Politics & Government

Warner Robins faces lawsuit from former Public Works Director Joe Musselwhite

Joe Musselwhite
Joe Musselwhite

A former Warner Robins public works director is suing the city for what he says were slanderous and defamatory statements made about him in a public meeting earlier this year.

Joe Musselwhite, the city's public works director from 1994 until 2013, filed the suit Thursday following a demand letter sent to the city in July in which Musselwhite sought $100,000 in damages.

The allegations stem from a June 1 council meeting at which local resident Louise McBride read aloud an anonymous letter that "alleged that racism was rampant in the city's public works department under the previous public works director's tenure," according to the lawsuit.

Mayor Randy Toms and City Council members Tim Thomas and Carolyn Robbins are specifically named in the suit, accused of making "reckless and malicious" statements. Thomas also is being sued personally.

Attempts to reach Toms and McBride on Tuesday afternoon were unsuccessful. Robbins, Thomas and Musselwhite declined comment.

The city, McBride, as well as Councilmen Chuck Shaheen, Keith Lauritsen, Clifford Holmes and Mike Davis also are listed as defendants in the suit.

City Attorney Jim Elliott said the city responded with a refusal to the demand letter sent by Musselwhite's attorney in July.

"This was the obvious next step for them," Elliott said Tuesday evening. "We've forwarded (the lawsuit) to our insurer ... (which will) provide defense for the city and all the city officials named."

The lawsuit alleges that the dissemination of the anonymous letter as well as the reading by McBride were planned and orchestrated by Thomas, who was elected to office in 2013.

The suit says Musselwhite hired Thomas' brother, Bobby Thomas, and then demoted him in 2011. Musselwhite alleges Thomas orchestrated the reading of the letter in apparent retaliation for the demotion of his brother, according to the suit.

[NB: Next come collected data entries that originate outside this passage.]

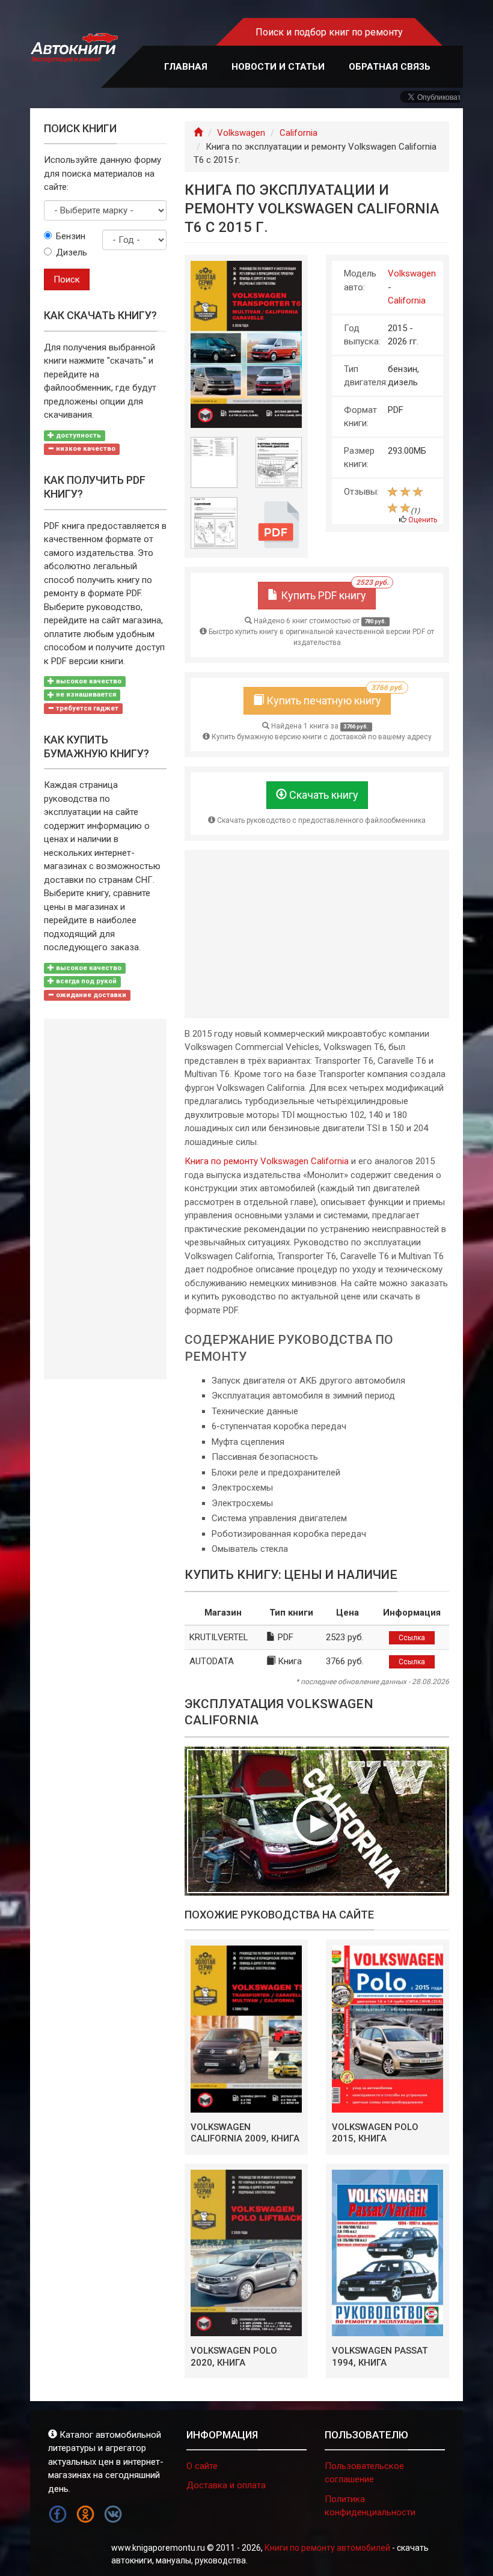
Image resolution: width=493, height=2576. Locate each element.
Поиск (67, 279)
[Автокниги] (74, 48)
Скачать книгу (322, 795)
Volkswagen (241, 132)
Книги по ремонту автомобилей (327, 2548)
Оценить (422, 520)
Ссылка (412, 1638)
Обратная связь (389, 66)
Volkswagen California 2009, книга (245, 2133)
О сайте (202, 2466)
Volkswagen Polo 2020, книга (234, 2356)
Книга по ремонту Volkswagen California (267, 1161)
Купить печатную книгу (327, 697)
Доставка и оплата (226, 2485)
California (298, 132)
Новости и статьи (278, 66)
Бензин (70, 236)
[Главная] (198, 132)
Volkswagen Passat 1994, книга (379, 2356)
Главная (185, 66)
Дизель (70, 252)
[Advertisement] (317, 934)
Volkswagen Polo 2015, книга (375, 2133)
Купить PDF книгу (327, 592)
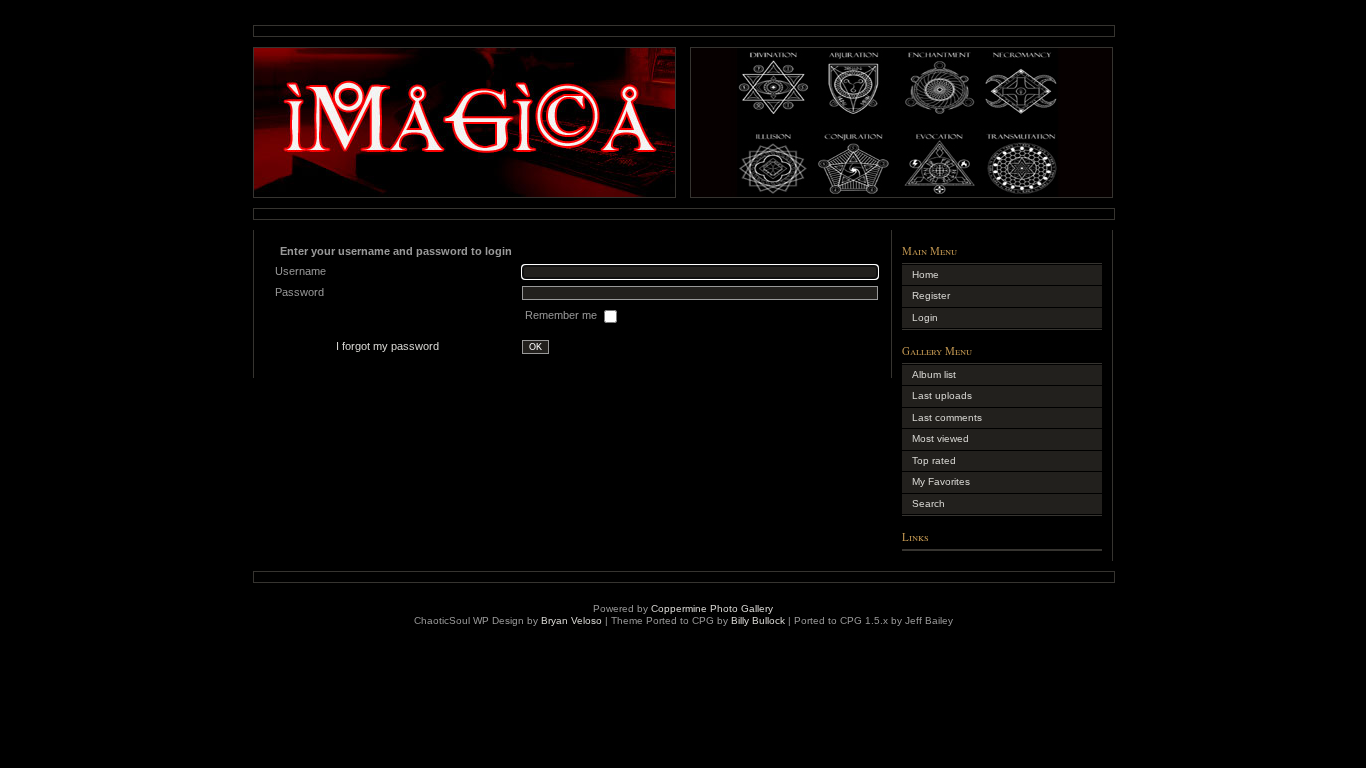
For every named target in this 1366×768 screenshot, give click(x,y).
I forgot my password (387, 346)
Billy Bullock (758, 620)
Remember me (562, 315)
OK (535, 347)
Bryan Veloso (571, 620)
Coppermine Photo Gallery (712, 608)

The suit claims that during the June 1 meeting, Thomas said he had investigated the alleged racism in the department and "it was confirmed ... there is no rumor to this ... this happened a year and a half ago, it is not false," according to the lawsuit.

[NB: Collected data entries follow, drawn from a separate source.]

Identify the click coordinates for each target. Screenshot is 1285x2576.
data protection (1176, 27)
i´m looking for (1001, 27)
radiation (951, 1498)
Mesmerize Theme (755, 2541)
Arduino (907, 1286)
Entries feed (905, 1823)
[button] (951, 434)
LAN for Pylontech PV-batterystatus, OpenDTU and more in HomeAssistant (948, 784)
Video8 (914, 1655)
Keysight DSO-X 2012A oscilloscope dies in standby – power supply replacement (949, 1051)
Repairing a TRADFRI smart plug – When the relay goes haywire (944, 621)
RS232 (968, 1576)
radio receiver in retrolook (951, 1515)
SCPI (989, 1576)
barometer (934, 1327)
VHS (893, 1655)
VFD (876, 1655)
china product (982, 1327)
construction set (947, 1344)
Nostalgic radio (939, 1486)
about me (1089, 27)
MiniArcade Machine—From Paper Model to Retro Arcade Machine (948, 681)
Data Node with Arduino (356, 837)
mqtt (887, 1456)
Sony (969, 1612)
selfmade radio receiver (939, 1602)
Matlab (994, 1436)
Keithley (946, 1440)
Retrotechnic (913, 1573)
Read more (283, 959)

The suit contends Robbins said, "I'm assuming that it did happen, because Mr. Thomas said it did."

As for Toms, the lawsuit alleges he said, "This is not going on now, anonymous can come talk to me."

The suit claims a proper investigation was not conducted into the allegations and that elected officials should have "at the very least, refrained from public comments about any alleged racism," according to the lawsuit.

The City Council typically discusses personnel issues in a closed-door session to protect the privacy, rights and reputations of its employees, the suit said, and Musselwhite should have been afforded the same right.

Stan Martin, Musselwhite's attorney, said Musselwhite is seeking justice for himself.

"To me, the city really needs to make a retraction and say that 'Mr. Musselwhite was not a racist and he didn't run a racist department. There's no evidence of that, and we apologize for the comments that were made,'" Martin said.

"They've had an opportunity to do that (but) they haven't done it," Martin said, "so they didn't really leave us any choice except to try to clear his name."